Bioethical Issues in “The Immortal Life of Henrietta Lacks” by Skloot


The book titled, The Immortal Life of Henrietta Lacks authored by Rebecca Skloot is a non-fictional text that focuses on the life of Henrietta Lacks. Skloot highlights that Henrietta Lacks is the owner of the HeLa cells that have defined the scientific discoveries of the past hundred years. Skloot got her initial acquaintance with the HeLa cells when she was sixteen during her biology class in college. After her teacher highlighted that, the HeLa cells belonged to Henrietta Lacks, she became interested in unearthing information about the woman. It happens that the cells had helped scientists register some of the most important milestones in science and medicine. As Skloot advanced in her education, she became more familiar with the HeLa cells. After ten years of intensive research on the family of Henrietta Lacks, Skloot authored this book. The author had realized that HeLa cells had gained popularity across the globe while the world had chosen to ignore the woman who was the owner of the cells. This essay will discuss the bioethics issues highlighted in Skloot’s book.

Skloot addresses critical bioethics issues that surround the HeLa cells. Henrietta Lacks died of cervical cancer in 1951. Years before her death, she had sought medical attention from the St. Johns Hopkins Hospital. During her checkup, the doctor removed a sample of the cancer cells and an additional biopsy of her healthy cells. This occurred without Henrietta Lacks knowledge or consent. As the book reveals, the HeLa cells exhibited superior qualities and multiplied in cultures unlike other human cells. The superior qualities of these cells have enabled researchers to develop several vaccines, medications, and to understand the human genome in depth.

However, Henrietta Lacks’ family only became aware that their mother’s cells were still in existence and that researchers were using them in numerous ways. The fact that some researchers have made a lot of money from the cells made the issue more disturbing to the family.

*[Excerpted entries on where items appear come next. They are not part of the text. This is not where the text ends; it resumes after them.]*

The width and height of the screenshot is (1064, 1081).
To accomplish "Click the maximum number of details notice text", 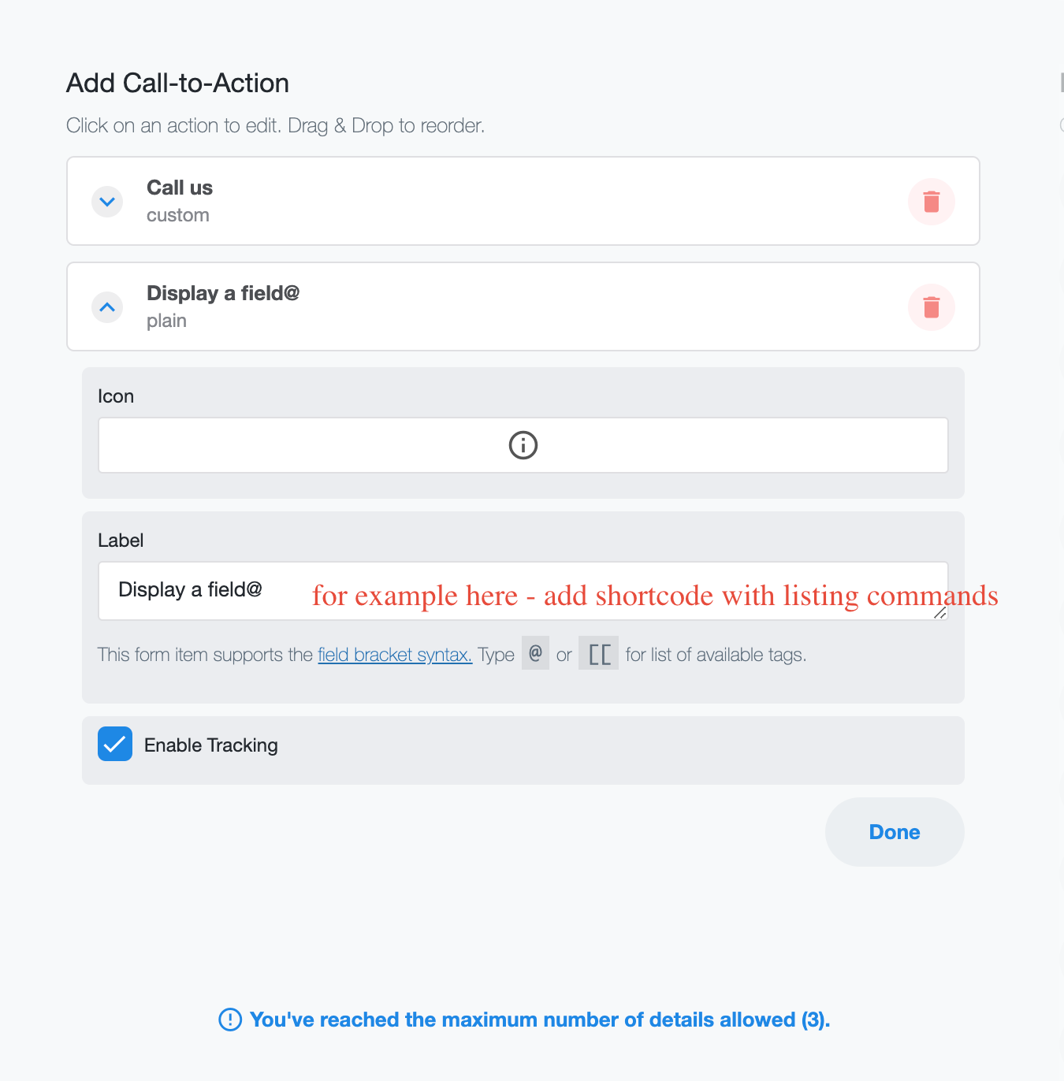I will 539,1020.
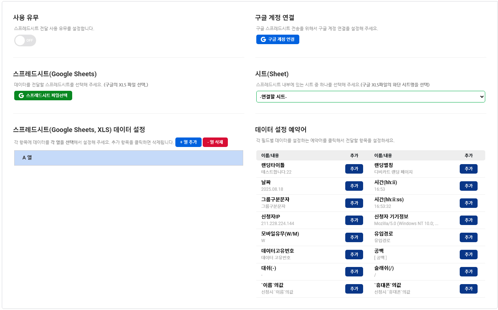498x310 pixels.
Task: Add the 신청자 기기정보 reserved word
Action: tap(468, 220)
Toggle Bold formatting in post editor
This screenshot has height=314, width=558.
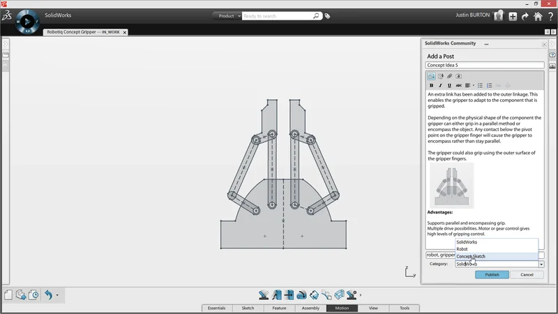pos(432,85)
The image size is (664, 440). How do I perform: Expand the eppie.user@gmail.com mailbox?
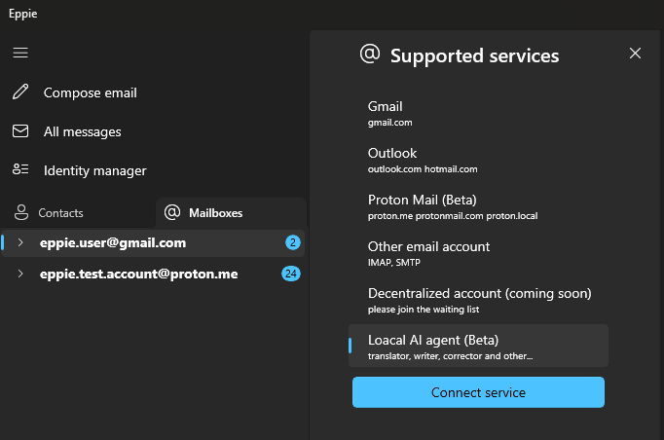point(19,242)
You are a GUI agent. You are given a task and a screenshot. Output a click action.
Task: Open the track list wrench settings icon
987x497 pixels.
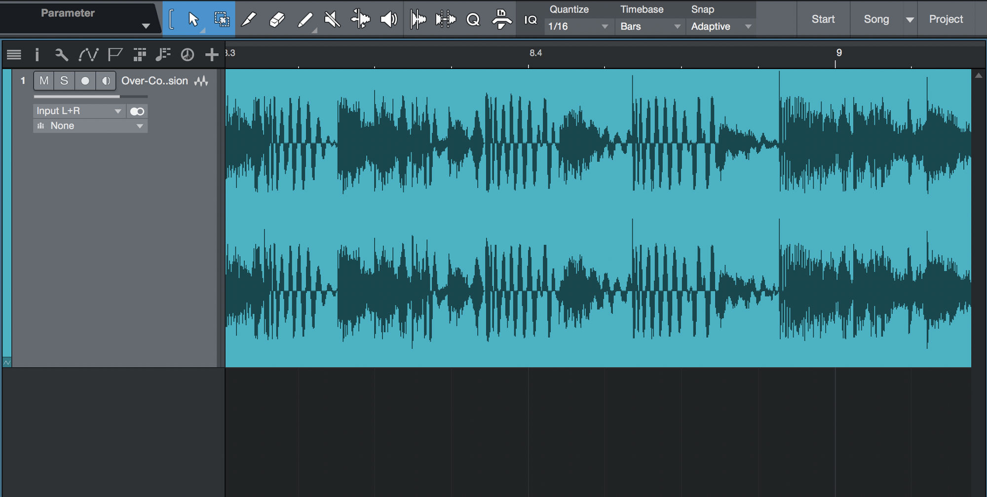click(x=61, y=55)
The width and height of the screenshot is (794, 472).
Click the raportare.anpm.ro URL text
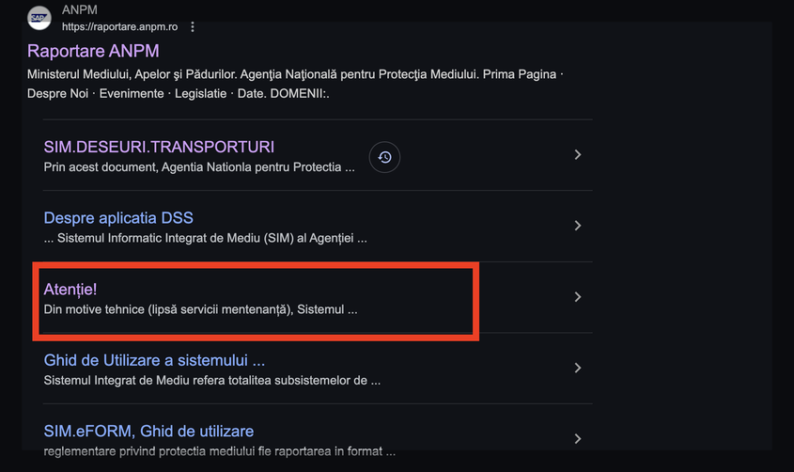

Skloot takes the reader through the experience of the family, especially that of Deborah Lacks, the daughter of Henrietta. From the daughter’s experience, it becomes evident that using an individual’s tissues in research without any form of consent can have devastating effects on the patient’s family. Whereas researchers have been making money from the cells, Lacks’ family is still struggling in poverty. However, there are still numerous concerns about the ethical issues involved. The tissues that contained the HeLa cells qualified as medical waste during the woman’s checkup. This introduces a controversy in the entire to the entire issue. There have been serious debates on whether patients should have a say in how medical samples considered as wastes should be used after the patient’s treatment. It becomes more confusing that Lacks’ family cannot access any form of health insurance, although the cells that led to the development of numerous drugs belonged to their mother.


It is unfortunate that many scientists stole more cells from the family in an effort to make profits, when the cells were in high demand. The fact that the cells have been critical in understanding the human genome reveals a case of the intuition of privacy. With time, geneticists will sequence the family’s genome and publish it without their consent. Without doubt, the book exposes bioethical issues that need urgent addressing. Although the family appreciates the fact that the HeLa cells have been of critical significance in medical advances, they insist that scientists should obtain consent prior to using samples from an individual.